(i) Augustine, Enchiridion, 109, 110. (MSL, 40:283.)

Augustine in his teaching combined a number of different theological tendencies, without working them into a consistent system. His doctrines of Original Sin, Predestination, Grace are by no means harmonized with his position regarding the Church and the sacraments in which he builds upon the foundation laid in the West, especially by Optatus. See below, [§ 83]. There is also a no small remnant of what might be called pre-Augustinian Western piety, which comes down from Tertullian and of which the following is an illustration, a passage which is of significance in the development of the doctrine of purgatory. Cf. Tertullian, De Monogamia, ch. 10. See above, [§ 39].

§ 109. The time, moreover, which intervenes between a man's death and the final resurrection, keeps the soul in a hidden retreat, as each is deserving of rest or affliction, according to what its lot was when it lived in the flesh.

§ 110. Nor can it be denied that the souls of the dead are benefited by the piety of their living friends, when the sacrifice of the Mediator is offered, or alms given in the Church in their behalf. But these services are of advantage only to those who during their lives merited that services of this kind could help them. For there is a manner of life which is neither so good as not to require these services after death, nor so bad that these services are of no avail after death. There is, on the other hand, a kind of life so good as not to require them; and again one so bad that when they depart this life they render no help. Therefore it is here that all the merit and demerit is acquired, by which one can either be relieved or oppressed after death. No one, then, need hope that after he is dead he shall obtain the merit with God which he had neglected here. And, accordingly, those services which the Church celebrates for the commendation of the dead are not opposed to the Apostle's words: “For we must all appear before the judgment-seat of Christ, that every one may receive the things done in his body, according to that he hath done, whether it be good or bad” [Rom. 14:10; II Cor. 5:10]. For that merit that renders services profitable to a man, each one has acquired while he lives in the body. For it is not to every one that these services are [pg 445] profitable. And why are they not profitable to all, except it be because of the different kinds of lives that men lead in the body? When, therefore, sacrifices either of the altar or of alms of any sort are offered on behalf of the dead who have been baptized, they are thanksgivings for the very good; they are propitiations [propitiationes] for the not very bad; and for the case of the very bad, even though they do not assist the dead, they are a species of consolation to the living. And to those to whom they are profitable, their benefit consists either in full remission of sins, or at least in making the condemnation more tolerable.

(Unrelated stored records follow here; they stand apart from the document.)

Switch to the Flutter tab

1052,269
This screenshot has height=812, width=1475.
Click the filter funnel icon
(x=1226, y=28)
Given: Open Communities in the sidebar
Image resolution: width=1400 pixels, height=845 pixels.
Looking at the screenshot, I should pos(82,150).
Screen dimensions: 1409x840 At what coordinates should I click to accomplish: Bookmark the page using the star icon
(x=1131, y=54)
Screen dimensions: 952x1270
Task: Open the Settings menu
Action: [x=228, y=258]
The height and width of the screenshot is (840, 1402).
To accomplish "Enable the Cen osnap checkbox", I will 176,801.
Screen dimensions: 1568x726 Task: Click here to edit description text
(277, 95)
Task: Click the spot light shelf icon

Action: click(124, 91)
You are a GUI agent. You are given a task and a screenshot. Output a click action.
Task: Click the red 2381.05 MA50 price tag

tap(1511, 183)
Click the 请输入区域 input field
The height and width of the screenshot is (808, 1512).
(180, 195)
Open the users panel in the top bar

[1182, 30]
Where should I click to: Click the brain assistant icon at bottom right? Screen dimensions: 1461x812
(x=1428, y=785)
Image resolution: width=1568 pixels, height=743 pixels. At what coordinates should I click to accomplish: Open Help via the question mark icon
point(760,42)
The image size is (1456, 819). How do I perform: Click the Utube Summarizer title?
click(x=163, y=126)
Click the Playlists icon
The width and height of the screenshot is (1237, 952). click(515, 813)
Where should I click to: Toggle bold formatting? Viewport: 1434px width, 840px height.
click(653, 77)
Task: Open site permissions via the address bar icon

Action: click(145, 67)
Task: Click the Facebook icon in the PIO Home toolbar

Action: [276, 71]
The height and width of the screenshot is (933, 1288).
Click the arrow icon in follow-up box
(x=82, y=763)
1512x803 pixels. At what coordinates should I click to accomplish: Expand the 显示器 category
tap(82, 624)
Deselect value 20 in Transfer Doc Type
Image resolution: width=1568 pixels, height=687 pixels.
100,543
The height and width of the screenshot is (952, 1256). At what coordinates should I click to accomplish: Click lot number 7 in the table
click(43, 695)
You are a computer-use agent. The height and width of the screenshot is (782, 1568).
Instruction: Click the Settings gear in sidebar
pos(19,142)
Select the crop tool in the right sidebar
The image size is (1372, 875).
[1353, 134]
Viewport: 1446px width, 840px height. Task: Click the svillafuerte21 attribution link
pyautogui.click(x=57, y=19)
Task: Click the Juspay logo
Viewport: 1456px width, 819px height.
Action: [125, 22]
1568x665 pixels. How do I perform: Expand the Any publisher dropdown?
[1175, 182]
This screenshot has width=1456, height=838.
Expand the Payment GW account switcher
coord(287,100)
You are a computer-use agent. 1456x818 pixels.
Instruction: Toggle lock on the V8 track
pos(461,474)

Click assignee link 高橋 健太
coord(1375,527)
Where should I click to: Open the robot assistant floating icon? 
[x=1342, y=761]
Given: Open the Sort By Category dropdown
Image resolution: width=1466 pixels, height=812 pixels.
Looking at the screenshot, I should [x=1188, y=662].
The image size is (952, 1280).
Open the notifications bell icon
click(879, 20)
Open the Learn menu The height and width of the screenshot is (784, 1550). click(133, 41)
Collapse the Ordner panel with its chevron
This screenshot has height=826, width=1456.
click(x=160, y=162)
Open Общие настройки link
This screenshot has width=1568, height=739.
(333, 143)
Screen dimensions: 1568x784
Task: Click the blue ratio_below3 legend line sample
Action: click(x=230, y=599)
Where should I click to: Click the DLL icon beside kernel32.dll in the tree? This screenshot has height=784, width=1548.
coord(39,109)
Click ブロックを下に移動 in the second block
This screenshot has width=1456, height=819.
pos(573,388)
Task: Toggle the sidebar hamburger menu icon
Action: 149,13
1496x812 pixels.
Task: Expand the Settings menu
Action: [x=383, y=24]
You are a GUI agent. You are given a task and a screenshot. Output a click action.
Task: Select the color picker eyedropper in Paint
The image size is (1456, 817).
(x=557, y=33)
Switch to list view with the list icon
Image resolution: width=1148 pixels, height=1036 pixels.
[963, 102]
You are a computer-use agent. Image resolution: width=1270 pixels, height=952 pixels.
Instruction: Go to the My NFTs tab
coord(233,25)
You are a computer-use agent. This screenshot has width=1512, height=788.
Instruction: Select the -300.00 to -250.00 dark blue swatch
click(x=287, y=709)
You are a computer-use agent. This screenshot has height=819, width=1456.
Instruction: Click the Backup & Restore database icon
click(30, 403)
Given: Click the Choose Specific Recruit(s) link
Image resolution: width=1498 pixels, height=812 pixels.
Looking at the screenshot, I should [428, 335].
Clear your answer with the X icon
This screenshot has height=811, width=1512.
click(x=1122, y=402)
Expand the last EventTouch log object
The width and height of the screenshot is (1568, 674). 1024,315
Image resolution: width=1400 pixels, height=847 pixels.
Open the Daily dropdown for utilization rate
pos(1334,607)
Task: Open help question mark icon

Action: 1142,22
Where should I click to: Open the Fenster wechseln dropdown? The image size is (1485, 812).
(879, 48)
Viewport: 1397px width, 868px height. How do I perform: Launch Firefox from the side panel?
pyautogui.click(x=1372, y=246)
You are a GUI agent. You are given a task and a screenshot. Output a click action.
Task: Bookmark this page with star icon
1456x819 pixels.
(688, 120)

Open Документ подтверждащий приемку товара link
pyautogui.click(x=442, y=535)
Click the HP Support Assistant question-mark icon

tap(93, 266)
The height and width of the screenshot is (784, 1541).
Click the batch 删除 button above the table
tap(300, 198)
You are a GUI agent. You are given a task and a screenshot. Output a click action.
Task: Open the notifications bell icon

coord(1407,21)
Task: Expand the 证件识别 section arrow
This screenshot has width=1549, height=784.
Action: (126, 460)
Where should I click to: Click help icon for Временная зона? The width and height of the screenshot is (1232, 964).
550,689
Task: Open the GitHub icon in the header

§ 83. Augustine and the Donatist Schism

After the recall of the Donatists by the Emperor Julian, the sect rapidly increased, though soon numerous divisions appeared in the body. The more liberal opinions of the Donatist grammarian Tychonius about 370 were adopted by many of the less fanatical. The connection of the party with the Circumcellions alienated others. The contest for rigorism led by Maximianus about 394 occasioned a schism within the Donatist body.

Augustine's activity in the Donatist troubles began as soon as he was made bishop of Hippo, as his town was made up largely of Donatists, who probably constituted more than a half of the population. The books written by him after 400 have alone survived.

The turning-point in the history of Donatism was the Collatio, or conference, held at Carthage in 411. Two hundred and seventy-nine Donatist, and two hundred and eighty-six Catholic, bishops were present. Augustine was one of those who represented the Catholic position. The victory was adjudged by the imperial commissioners to the Catholic party. After this the laws against the sect were enforced relentlessly, and Donatism rapidly lost its importance. The Vandal invasion in 429 changed the condition of things for [pg 446] a time. The last traces of Donatism disappear only with the Moslem invasion in the seventh century.

The importance of the Donatist controversy is that in it were defined the doctrines of the Church and of the sacraments, definitions which, with some modifications, controlled the theology of the Church for centuries.